Brown clearly needed Obama more than Obama needed him. Several commentators suggested that Brown was hoping some of Obama's "stardust" would rub off on him, although Rachel Sylvester of the Times put it rather more bluntly: "Like the bleeding woman healed by Jesus, so the man haemorrhaging political support hopes to be saved by this modern Messiah." Obama, by contrast, appeared to be thinking: "Why are we here? What's in this for me?"
And Brown tried, he really did. In addition to that pen holder, there was the announcement of an honorary knighthood for Teddy Kennedy (the citation reads "For services to bartending and underwater search and rescue"). The announcement may have gone down badly in Britain, given Teddy's past support for Irish Republican terrorists who murdered hundreds of British soldiers and innocent men, women, and children, but it was calculated to win friends and influence people in Washington.
Obama did indeed give Brown the opportunity to bask in presidential glory. The problem is that Brown also fell victim to what future political historians will call the "McCain effect." Sitting beside the tall, young, vigorous Obama, Brown looked like a leader from a bygone age: old, tired, and physically unattractive; the last of the great European political dinosaurs.
Politics shouldn't be a beauty contest, but at the highest levels, unfortunately, that's what it has become. If it were otherwise, Obama would not now occupy the White House. And so we got the meeting between the prime minister with no charisma and the president with charisma to spare but little else in the way of leadership qualities. It was the meeting between Hope'n'Change and Doom'n'Gloom.
It seemed as if the administration knew how desperate Brown was to be the first European leader to meet with the president and just wanted to get it over with. A half-hour meeting, a working lunch, and a scaled-back media event -- this was the diplomatic equivalent of the bum's rush. It was all a far cry from the bonhomie and mutual admiration of the Blair-Bush days. And the British press loved it, somehow contriving to profess indignation at the treatment of Brown, while at the same time reveling in his humiliation.
Perhaps Obama resents Brown constantly reminding anyone who'll listen that the financial crisis started in the U.S., by way of absolving himself of blame. The last thing Obama wants is a serious discussion about the causes of the crisis, because such a discussion would inevitably lead back to the Community Reinvestment Act, Fannie and Freddie, Dodd and Frank -- and even, perhaps, to the role played by community organizers like Obama himself, who intimidated banks into making bad loans. Or maybe Obama was upset by Brown's warnings about the dangers of protectionism, just when America's unions are preparing to call in some favors from the man they helped elect.

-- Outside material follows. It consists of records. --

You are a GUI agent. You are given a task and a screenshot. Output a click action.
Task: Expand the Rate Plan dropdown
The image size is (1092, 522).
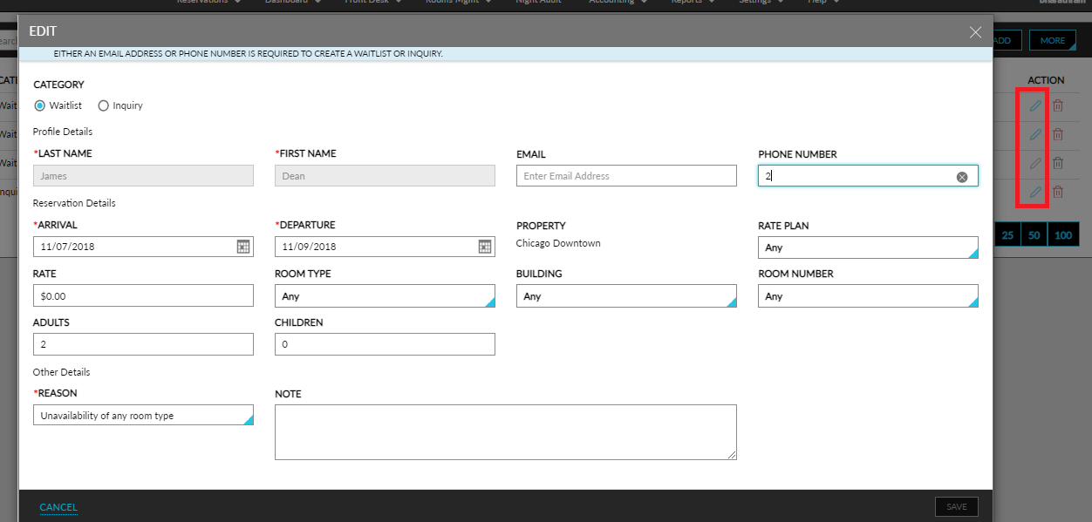pyautogui.click(x=867, y=248)
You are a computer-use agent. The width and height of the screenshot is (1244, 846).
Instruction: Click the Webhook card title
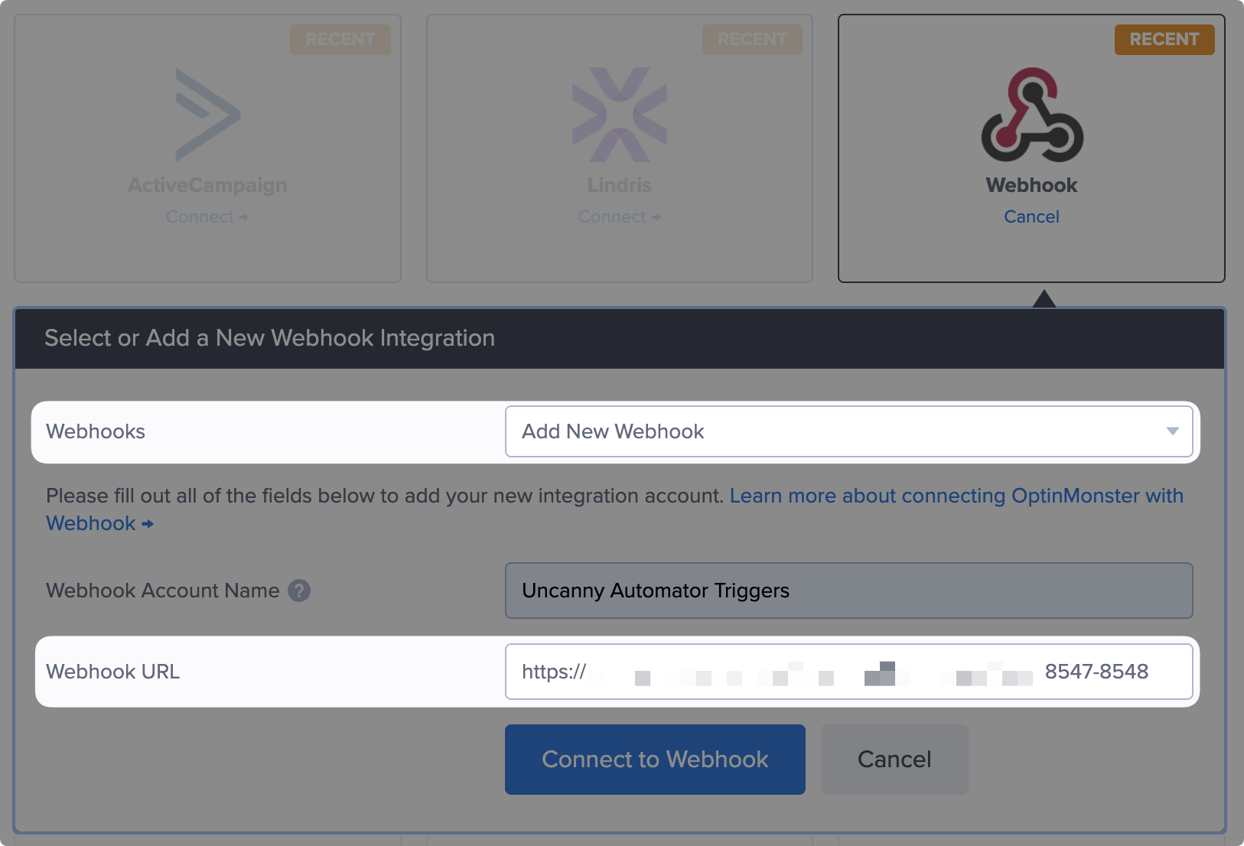pos(1031,185)
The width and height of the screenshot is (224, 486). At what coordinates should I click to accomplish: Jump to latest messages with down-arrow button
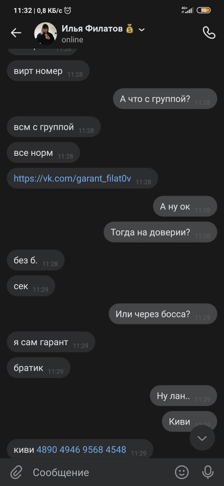coord(202,438)
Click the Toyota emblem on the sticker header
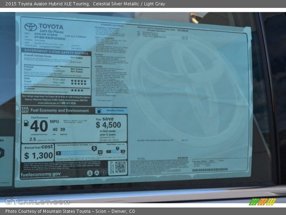The image size is (286, 215). (31, 27)
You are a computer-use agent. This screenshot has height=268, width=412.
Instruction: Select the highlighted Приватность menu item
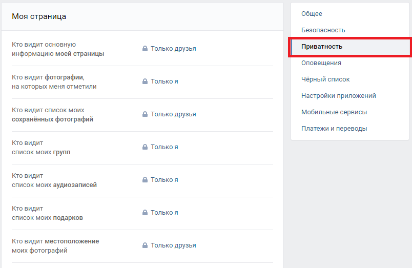pos(322,47)
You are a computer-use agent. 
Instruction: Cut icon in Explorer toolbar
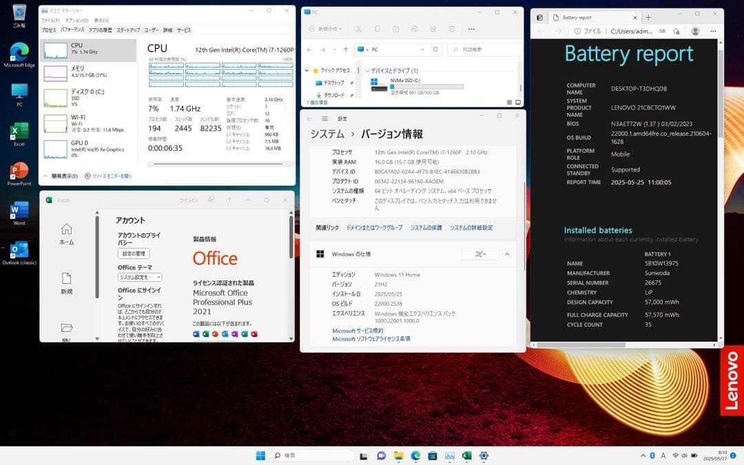[x=359, y=29]
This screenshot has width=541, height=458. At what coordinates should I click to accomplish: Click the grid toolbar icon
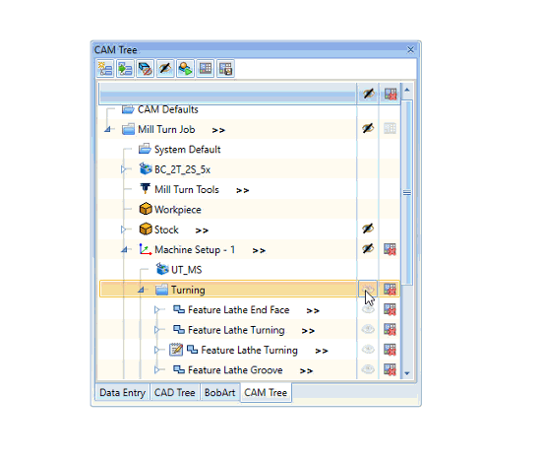pos(206,68)
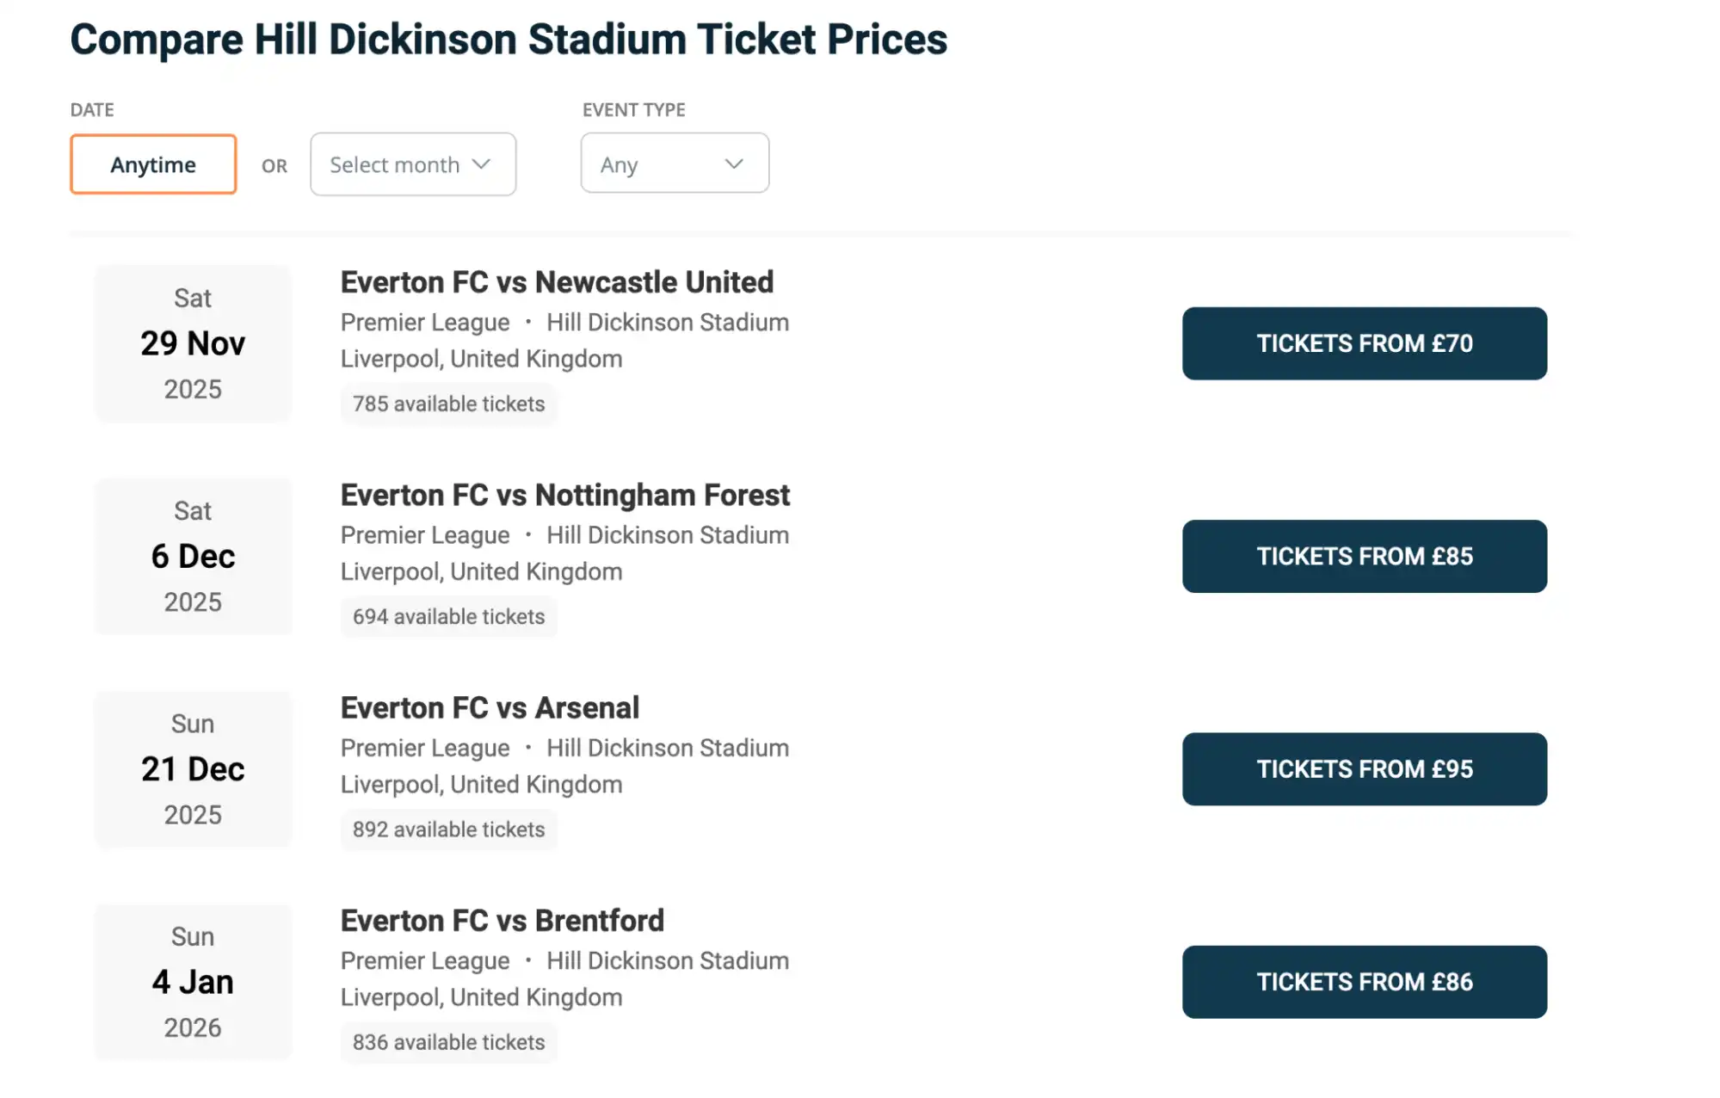This screenshot has width=1720, height=1098.
Task: Click the Compare Hill Dickinson Stadium heading
Action: 509,39
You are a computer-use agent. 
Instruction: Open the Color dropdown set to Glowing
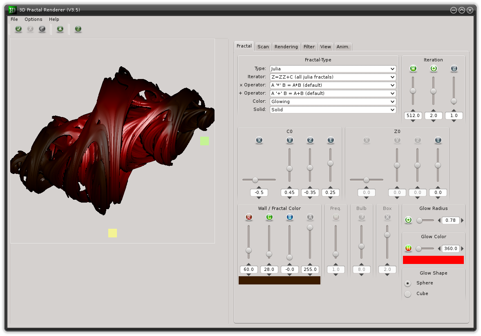point(333,101)
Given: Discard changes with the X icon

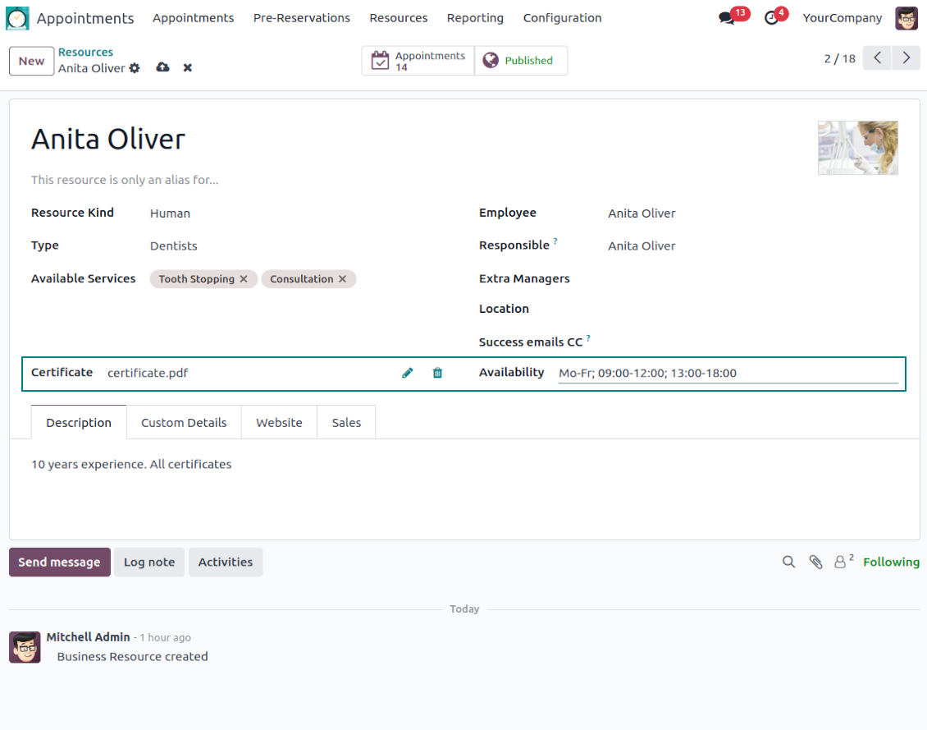Looking at the screenshot, I should point(188,68).
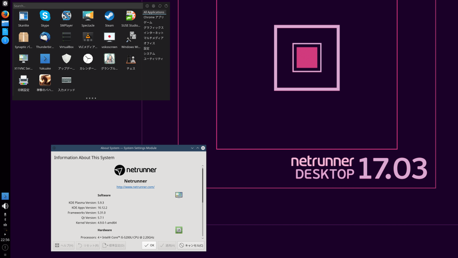Mute audio using the panel speaker icon

5,206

Perhaps Obama was reluctant to buddy up to a leader so closely associated, by way of Blair, with the Bush years. Or maybe the man who wants to bring European-style socialism to American feels that Britain isn't quite "European" enough. Or perhaps he simply didn't see the point in wasting time on a leader who probably won't be around in a year or so.
Still, you'd have thought Obama could have made a bit more of an effort, given that Brown casts himself as a fellow "progressive." And then there's the small matter of Britain being America's staunchest ally in Iraq and Afghanistan. Obama will likely have a little more time for Brown after he's told by France and Germany where he can stick his request for more troops.
Obama will pay a return visit to Britain for the G20 summit at the end of this month. Brown, decent chap that he is, will probably resist the temptation to deliver any snubs of his own to the president. That's a shame, because I'd give anything to see the look on Obama's face when he's presented with the DVD box set of The Complete Fawlty Towers.